Die Abwärme wird aber zum Teil auch an das Gehäuse abgegeben. Im Idle-Betrieb sind es bereits hohe 39 °C an der Oberseite. Ungünstig ist, dass sich das Touchpad und die Handballenablage am stärksten erwärmen. Dort werden die Hände oft platziert. Auf der Unterseite treten Temperaturen von 42 °C im Bereich des RAM auf, was im Schoßbetrieb deutlich an den Oberschenkeln auffällt.

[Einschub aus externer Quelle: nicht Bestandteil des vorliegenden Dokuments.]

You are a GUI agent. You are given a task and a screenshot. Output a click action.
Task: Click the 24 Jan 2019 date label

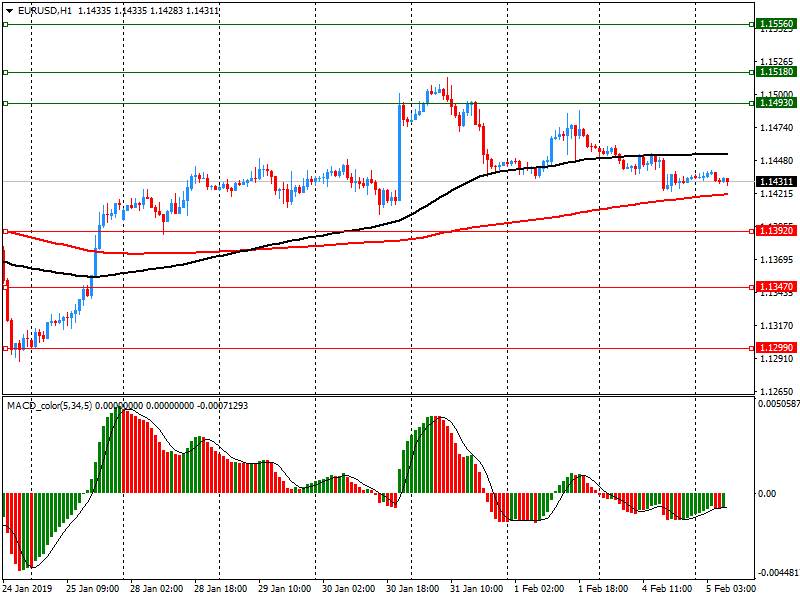click(29, 590)
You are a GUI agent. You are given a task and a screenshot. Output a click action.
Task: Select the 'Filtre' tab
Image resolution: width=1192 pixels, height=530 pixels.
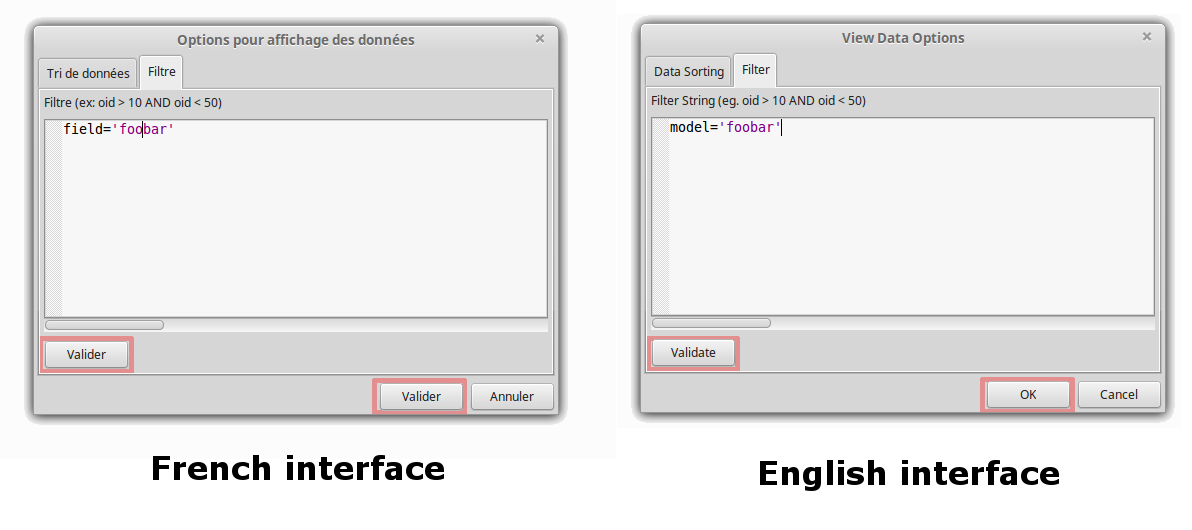pyautogui.click(x=161, y=72)
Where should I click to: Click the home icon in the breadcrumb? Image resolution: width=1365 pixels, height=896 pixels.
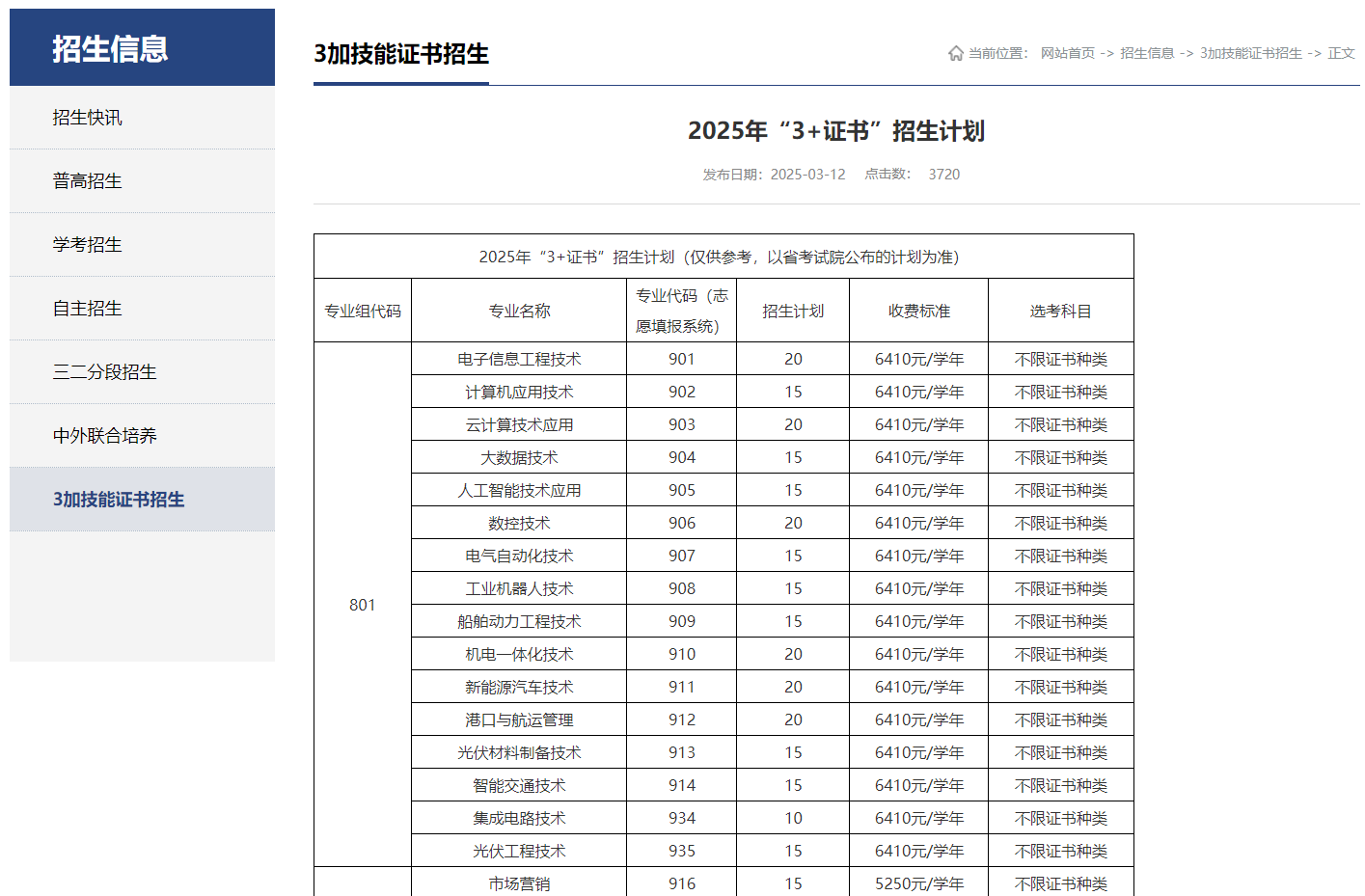click(955, 54)
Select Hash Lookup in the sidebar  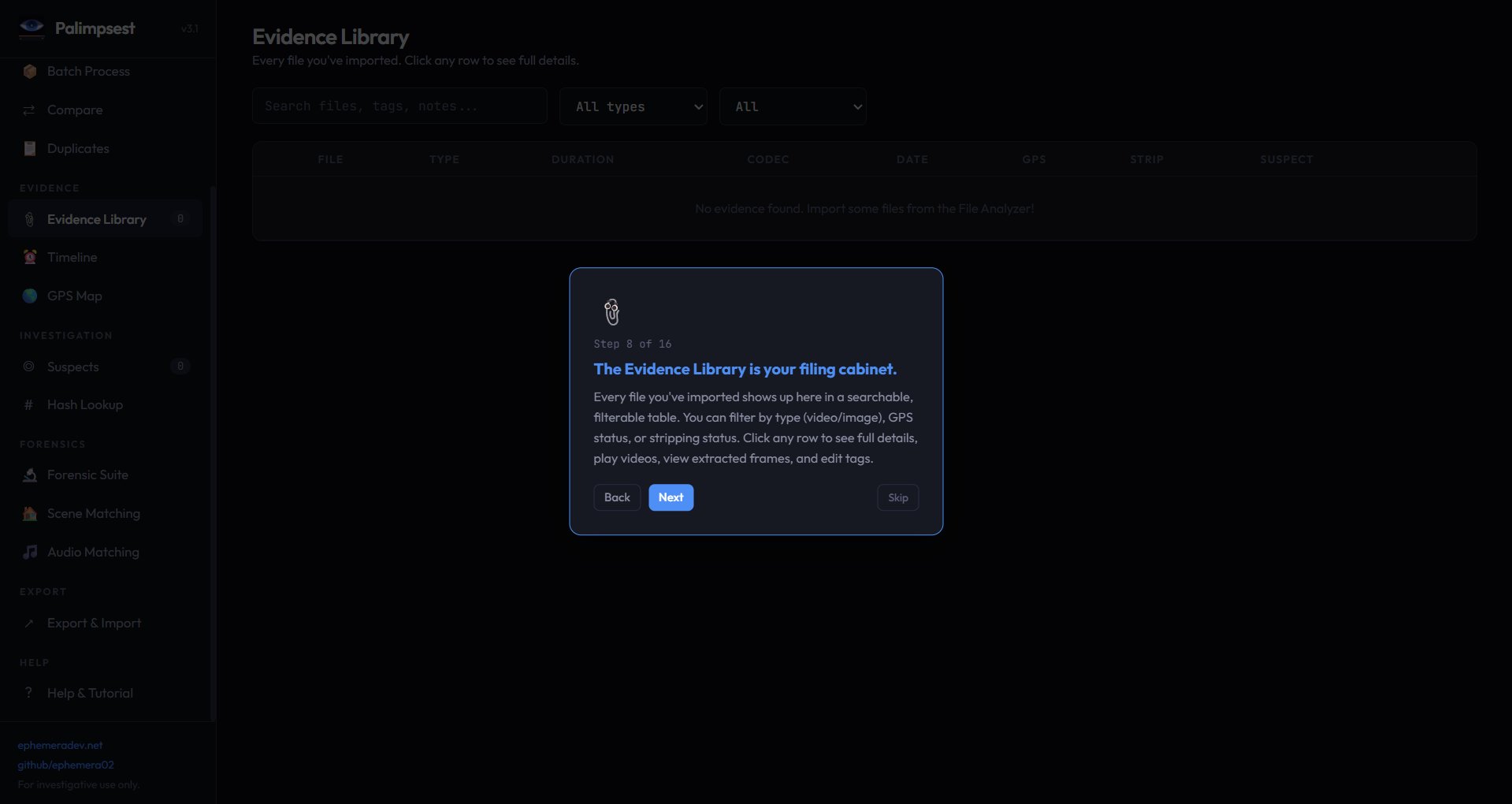(84, 405)
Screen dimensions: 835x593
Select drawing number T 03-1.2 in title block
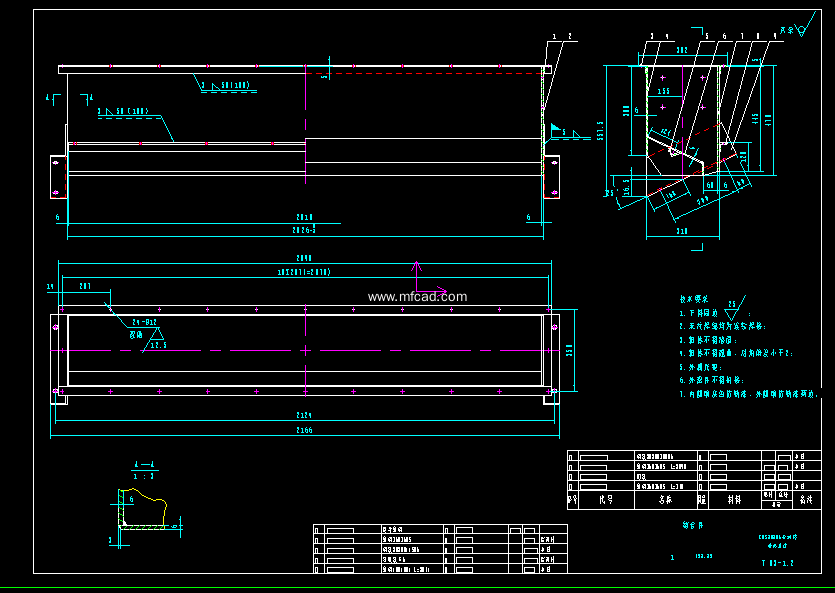(x=777, y=564)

Im Lastbetrieb steigt die Abwärme erheblich an. Im linken Drittel der Tastatur werden hitzige 50 °C gemessen. Da sich dort die für Gamer wichtigen W-A-S-D-Tasten befinden, bleibt die Erwärmung nicht unbemerkt. An der Unterseite erreicht die Temperatur bis zu 57 °C im Bereich des Kühlers. Die massive Erwärmung der Unterseite überträgt sich auf Dauer sogar auf den Tisch. Zudem sollte das Hi-Tech Gamer Notebook Insanity nicht auf eine Stoffunterlage gestellt werden, da es sonst zu einem Hitzestau kommen kann.

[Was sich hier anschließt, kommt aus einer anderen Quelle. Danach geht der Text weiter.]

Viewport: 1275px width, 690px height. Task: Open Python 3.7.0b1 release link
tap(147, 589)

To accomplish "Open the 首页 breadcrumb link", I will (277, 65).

Im Stresstest werden CPU und GPU mit Prime95 und FurMark maximal ausgelastet. Prozessor und Grafikkarte erreichen sehr hohe Temperaturen von 96 °C und 94 °C. Trotz der gefährlich hohen Temperaturwerte von knapp 100 °C werden die Taktraten nicht gedrosselt und die volle Leistung kann stets abgerufen werden.
Der Lüfter arbeitet durchgehend, sodass auch im Akkubetrieb und Stromsparmodus 30,9 dB(A) zu hören sind. Im Idle-Betrieb bei leichter CPU-Auslastung hält der Lüfter seine Geschwindigkeit konstant. Unter Volllast muss die Hitze der Komponenten durch eine höhere Lüfter-Geschwindigkeit kompensiert werden, was laute 50,6 dB(A) zur Folge hat.